病院に来たあるマドモアゼルが、にっこり笑いながら話してくれました。

「お祖父ちゃんは何人兄弟だったのかなぁ?お母さんのほうのお祖父ちゃんなんですけどね。
この話しには戦争が絡んでるんですよ。

その頃戦争があって、上のお兄さんは結婚していたのですが、戦争に行って戦死したので、お祖父ちゃんは次男だから長男の嫁と結婚するように父親から言われたそうです。

『兄嫁といっしょになれ。』

『いやだ、そんな気はない。』

『それじゃあ、もうお前は家に残るな。親子の縁を切るぞ。』

『ああいいさ、こんなところ、出て行ってやる!』

お祖父ちゃんにはその時好きな人がいたみたいです。

でもお祖父ちゃんもその後出征し、中国方面へ行ったそうです。

やがて戦争が終わりましたが、お祖父ちゃんが帰って来ないので好きだったその女性は他家へ嫁ぎ、そのあとでお祖父ちゃんは引き上げてきたんです。

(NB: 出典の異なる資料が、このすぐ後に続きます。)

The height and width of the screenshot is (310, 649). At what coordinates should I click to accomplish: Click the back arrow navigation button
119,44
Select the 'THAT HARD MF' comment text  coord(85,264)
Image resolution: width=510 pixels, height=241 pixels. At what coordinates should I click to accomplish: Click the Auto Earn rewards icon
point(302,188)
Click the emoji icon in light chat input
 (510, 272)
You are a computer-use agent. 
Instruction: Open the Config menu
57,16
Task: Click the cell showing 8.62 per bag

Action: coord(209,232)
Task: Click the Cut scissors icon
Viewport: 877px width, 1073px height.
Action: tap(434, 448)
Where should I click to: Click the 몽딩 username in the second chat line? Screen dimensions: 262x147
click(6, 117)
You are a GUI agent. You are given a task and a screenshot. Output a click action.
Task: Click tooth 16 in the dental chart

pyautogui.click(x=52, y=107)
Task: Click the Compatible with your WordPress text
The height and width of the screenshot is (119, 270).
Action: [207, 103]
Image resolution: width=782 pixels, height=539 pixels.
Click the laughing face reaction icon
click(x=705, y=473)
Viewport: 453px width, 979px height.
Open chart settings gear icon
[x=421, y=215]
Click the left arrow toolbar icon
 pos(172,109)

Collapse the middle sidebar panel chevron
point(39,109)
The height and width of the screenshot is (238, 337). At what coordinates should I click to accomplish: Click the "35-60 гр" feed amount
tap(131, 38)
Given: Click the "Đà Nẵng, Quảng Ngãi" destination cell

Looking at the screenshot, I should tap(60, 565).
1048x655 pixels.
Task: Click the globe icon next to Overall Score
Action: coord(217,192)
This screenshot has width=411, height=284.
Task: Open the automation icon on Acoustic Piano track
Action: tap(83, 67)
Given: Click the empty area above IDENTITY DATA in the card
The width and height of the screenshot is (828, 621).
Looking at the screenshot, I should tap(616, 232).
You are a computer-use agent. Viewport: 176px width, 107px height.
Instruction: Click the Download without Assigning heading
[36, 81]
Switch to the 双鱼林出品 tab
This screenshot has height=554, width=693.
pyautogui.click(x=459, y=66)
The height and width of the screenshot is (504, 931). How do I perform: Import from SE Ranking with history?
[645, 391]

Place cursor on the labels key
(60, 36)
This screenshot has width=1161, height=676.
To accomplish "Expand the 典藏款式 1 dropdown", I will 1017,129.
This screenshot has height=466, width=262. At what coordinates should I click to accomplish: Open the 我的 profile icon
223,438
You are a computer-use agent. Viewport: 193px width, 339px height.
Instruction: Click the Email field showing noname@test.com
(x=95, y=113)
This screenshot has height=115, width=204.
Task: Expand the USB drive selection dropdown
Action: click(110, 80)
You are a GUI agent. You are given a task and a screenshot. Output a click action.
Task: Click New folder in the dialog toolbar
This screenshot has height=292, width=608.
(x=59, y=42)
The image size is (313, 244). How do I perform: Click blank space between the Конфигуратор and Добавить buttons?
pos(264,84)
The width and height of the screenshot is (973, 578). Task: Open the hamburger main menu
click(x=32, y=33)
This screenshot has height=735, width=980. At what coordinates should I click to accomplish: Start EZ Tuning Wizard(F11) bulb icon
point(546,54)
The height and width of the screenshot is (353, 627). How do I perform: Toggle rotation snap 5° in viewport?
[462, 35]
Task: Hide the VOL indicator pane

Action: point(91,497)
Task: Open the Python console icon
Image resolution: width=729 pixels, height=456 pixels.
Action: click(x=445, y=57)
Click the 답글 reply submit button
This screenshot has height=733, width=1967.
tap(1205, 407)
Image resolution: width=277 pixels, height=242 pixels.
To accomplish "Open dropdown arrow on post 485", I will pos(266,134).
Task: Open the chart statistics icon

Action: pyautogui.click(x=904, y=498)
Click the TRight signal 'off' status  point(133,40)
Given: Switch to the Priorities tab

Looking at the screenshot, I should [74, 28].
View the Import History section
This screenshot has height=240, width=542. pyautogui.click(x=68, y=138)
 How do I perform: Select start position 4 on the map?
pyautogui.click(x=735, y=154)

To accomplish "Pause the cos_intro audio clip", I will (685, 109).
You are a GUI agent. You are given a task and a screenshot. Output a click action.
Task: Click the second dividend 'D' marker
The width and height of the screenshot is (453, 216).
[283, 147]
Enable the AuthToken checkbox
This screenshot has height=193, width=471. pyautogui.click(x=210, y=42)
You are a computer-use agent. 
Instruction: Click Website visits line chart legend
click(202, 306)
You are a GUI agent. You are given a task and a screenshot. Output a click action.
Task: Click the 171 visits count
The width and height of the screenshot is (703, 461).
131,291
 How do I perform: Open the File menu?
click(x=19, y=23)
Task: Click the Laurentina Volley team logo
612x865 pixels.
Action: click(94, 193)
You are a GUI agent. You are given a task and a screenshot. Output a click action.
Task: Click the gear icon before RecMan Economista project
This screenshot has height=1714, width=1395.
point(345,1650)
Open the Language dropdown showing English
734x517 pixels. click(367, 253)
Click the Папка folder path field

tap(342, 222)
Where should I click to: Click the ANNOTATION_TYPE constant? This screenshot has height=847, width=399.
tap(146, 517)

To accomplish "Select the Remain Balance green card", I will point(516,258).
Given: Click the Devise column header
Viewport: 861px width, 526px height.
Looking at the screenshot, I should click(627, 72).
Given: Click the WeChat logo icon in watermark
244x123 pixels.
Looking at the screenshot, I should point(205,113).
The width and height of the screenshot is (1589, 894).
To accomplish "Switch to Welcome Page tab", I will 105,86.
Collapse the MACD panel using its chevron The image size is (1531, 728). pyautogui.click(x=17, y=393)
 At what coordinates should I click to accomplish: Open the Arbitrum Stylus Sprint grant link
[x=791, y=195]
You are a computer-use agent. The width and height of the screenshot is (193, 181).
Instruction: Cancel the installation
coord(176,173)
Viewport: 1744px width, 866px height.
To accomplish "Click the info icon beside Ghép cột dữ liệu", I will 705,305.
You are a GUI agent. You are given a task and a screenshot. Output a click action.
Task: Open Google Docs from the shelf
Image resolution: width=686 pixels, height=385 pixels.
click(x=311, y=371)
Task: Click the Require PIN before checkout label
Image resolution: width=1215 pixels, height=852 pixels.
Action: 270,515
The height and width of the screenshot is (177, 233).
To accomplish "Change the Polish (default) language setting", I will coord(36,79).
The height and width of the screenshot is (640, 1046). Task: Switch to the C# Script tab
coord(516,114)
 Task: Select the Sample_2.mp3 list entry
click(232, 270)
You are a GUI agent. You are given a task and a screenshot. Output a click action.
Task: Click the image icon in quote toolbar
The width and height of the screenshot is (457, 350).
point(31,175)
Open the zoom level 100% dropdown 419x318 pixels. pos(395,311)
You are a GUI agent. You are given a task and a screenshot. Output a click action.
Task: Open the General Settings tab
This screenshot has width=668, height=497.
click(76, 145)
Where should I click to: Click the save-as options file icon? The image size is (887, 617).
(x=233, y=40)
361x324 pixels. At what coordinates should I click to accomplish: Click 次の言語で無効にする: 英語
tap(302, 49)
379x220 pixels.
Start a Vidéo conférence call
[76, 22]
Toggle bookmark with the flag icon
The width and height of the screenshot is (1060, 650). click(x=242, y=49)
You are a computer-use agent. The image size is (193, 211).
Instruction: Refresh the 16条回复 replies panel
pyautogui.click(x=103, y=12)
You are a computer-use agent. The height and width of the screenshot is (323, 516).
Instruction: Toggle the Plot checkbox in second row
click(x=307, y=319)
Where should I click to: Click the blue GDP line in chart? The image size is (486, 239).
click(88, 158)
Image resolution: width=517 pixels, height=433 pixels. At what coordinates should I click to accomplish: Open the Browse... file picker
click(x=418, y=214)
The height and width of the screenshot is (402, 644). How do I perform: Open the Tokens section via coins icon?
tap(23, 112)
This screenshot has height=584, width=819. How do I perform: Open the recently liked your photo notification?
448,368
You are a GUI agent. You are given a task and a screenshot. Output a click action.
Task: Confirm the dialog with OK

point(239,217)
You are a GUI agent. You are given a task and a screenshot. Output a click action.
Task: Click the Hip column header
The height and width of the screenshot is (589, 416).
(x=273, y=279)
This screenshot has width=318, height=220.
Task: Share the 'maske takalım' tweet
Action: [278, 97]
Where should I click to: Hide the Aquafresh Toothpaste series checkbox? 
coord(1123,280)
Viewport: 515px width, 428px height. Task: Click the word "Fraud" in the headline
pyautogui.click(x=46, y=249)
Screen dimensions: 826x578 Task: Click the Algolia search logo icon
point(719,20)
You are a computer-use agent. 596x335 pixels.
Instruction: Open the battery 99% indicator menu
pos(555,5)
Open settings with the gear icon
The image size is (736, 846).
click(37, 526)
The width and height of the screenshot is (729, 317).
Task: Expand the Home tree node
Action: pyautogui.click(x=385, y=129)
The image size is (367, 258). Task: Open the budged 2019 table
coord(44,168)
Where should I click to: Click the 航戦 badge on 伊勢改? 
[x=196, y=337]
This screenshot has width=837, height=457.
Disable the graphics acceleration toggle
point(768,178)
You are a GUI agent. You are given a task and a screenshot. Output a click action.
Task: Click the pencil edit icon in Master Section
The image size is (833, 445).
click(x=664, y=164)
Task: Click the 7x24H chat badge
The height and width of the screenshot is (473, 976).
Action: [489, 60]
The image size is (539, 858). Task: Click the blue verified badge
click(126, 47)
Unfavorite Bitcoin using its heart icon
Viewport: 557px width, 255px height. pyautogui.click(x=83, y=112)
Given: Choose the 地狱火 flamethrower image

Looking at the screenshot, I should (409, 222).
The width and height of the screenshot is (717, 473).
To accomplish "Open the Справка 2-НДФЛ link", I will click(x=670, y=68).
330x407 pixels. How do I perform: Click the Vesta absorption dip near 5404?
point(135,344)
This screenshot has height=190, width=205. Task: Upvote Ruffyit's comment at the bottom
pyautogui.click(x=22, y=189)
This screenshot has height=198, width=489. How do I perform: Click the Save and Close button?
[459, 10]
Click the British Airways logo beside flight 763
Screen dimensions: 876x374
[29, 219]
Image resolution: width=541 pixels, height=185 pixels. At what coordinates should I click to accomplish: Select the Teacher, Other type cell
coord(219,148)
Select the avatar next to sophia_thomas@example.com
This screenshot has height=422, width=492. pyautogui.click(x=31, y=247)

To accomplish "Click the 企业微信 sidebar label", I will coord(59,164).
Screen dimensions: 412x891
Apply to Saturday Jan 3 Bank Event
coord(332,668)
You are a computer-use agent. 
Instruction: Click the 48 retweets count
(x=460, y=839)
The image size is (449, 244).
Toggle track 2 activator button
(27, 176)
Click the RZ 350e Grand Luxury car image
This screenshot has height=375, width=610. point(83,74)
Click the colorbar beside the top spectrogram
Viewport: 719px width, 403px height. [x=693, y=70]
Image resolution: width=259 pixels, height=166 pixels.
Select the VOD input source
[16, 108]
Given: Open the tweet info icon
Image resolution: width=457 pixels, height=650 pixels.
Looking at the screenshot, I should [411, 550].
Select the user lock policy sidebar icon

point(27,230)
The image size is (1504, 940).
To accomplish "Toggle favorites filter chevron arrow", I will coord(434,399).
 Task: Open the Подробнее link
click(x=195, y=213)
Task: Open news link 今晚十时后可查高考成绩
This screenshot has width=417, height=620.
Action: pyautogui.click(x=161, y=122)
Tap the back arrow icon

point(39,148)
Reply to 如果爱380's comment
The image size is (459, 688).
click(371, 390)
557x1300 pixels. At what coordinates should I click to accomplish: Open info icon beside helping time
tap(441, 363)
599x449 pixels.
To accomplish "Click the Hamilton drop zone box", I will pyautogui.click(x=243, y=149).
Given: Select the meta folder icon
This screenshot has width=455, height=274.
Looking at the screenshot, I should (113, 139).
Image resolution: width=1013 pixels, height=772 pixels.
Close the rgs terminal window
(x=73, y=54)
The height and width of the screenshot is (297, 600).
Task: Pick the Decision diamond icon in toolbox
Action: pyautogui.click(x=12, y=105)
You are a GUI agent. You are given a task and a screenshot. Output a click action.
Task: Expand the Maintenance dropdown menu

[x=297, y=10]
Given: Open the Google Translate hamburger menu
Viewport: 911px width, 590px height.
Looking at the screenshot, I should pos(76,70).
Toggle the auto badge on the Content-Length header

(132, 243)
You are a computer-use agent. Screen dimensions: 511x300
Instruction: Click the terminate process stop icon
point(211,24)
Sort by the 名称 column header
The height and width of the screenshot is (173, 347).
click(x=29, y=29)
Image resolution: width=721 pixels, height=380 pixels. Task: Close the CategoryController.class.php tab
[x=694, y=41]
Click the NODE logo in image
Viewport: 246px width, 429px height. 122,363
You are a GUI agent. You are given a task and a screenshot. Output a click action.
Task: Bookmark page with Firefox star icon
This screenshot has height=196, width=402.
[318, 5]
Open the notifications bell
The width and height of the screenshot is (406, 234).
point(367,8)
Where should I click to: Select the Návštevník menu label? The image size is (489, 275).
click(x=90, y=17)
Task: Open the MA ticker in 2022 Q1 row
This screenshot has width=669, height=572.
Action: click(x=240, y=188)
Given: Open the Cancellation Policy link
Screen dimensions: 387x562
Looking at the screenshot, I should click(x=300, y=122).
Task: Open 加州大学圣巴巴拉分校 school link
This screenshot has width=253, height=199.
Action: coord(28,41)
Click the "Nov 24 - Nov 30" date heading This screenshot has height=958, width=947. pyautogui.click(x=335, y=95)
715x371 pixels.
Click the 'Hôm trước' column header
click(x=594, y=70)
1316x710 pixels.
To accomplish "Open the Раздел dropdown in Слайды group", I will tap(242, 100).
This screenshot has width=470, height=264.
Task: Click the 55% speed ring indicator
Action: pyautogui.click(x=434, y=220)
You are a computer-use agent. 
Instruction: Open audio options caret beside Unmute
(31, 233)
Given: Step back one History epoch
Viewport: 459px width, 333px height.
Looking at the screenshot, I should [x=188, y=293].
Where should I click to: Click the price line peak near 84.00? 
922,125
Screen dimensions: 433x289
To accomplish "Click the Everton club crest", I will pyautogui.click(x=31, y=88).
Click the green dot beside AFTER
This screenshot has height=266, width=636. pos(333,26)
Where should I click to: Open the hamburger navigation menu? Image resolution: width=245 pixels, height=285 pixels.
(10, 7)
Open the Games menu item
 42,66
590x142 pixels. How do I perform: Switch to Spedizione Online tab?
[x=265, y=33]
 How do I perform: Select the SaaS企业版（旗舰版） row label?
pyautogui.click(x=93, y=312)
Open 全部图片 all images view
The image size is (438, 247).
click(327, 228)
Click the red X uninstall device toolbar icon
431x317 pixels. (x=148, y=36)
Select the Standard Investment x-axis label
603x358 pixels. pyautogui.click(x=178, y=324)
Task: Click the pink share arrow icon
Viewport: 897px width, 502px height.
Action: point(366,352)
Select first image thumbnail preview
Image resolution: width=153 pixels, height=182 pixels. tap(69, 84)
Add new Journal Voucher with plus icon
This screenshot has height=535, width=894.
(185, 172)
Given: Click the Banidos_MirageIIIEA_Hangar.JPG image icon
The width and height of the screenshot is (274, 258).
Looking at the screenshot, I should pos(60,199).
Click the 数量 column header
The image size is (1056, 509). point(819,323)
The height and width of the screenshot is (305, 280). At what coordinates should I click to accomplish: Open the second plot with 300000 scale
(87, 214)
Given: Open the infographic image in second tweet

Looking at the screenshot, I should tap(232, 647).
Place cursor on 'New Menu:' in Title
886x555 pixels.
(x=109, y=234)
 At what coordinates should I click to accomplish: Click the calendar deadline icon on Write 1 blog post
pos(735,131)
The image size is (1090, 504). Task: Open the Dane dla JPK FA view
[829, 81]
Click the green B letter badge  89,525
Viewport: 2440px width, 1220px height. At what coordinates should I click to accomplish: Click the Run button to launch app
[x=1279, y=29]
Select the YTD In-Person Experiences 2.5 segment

右足に被弾して足をひきずって。

その後お祖父ちゃんは見合い結婚をしたんですが、相手の女性はやはり戦争から許婚(いいなずけ)が帰って来なかった人でした。

そんな訳で、お祖父ちゃんは本家の土地をもらえずに、自分でお金を払って買い取ったそうです。

周りの親戚の話だと、そんなお祖父ちゃんは若い頃モテモテだったらしく、私が写真を見たら本当にジャニーズみたいな顔をしてるんです。

戦後は農協の職員として働いていたそうです。
獣医さんにも、よくついて走り回っていたそうです。

施設に入ることになって、最初はおばあちゃん達に飴玉をあげたりして、『さすがお祖父ちゃん』って、母が呆れてましたが、そのお祖父ちゃんも今年は96歳になり、子供の顔も孫の顔もわからなくなりました。

それでも、

『こんな施設に入るんやったら、満州にずっとおれば良かった!』と言うんです。

私、『満州でどんないいことがあったんやろ?』って不思議に思うんですが・・・。

・・・ここで、マドモアゼルの話は終わりです。


一人の歴史、人の人生って、本当に切なく、悲しく、いじらしく、そして感慨深いものですね。